When we talk about pathological personalities, narcissism is usually one of the most prominent and causes the most intrigue and curiosity. Obviously, absolutely all people can have certain narcissistic traits or behaviours, even presenting them without associating them with narcissism. When we talk about the narcissistic personality, we mean that this trait is predominant and generates dysfunction in some vital areas.
Generally, the most affected areas are those related to social interactions and bonds (friendships, other relationships). Those related to personal and affective ties (partner and family) and the labour area. However, depending on the severity of the psychopathology, other relevant vital areas may be affected.
But… for what reasons does the narcissist go to therapy?
A person with a narcissistic personality disorder is not always aware that they suffer from this pathology. In fact, he often notices that the relationships he establishes with the environment are not healthy or constructive, and he incurs constant feelings of feeling attacked, offended or misunderstood. This leads to problems related to mood and anxiety.
For this reason, the narcissist may consult with symptoms compatible with depressive disorder, major depressive episode, generalized anxiety disorder and other types of anxiety disorders, such as panic disorder with agoraphobia. On very few occasions is, personality pathology itself the main reason for consultation, which makes it difficult for the professional to work on these narcissistic traits that cause so many problems for the patient and their environment.
Can narcissistic personality traits be worked on?
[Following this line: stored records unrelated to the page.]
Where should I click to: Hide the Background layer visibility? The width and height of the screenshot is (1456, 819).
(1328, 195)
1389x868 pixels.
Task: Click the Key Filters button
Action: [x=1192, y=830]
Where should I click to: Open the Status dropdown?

The short answer is: it depends on the severity of the case, but generally, yes. Therapeutic work is essential in this problem, but it is often very important to have the active participation of the family, partner or friends in consultation in order to broaden the therapeutic horizon. And although it is very helpful to have these external agents, sometimes it is the patient himself who refuses to let other people participate in the process. This does represent an important turning point in the therapeutic process.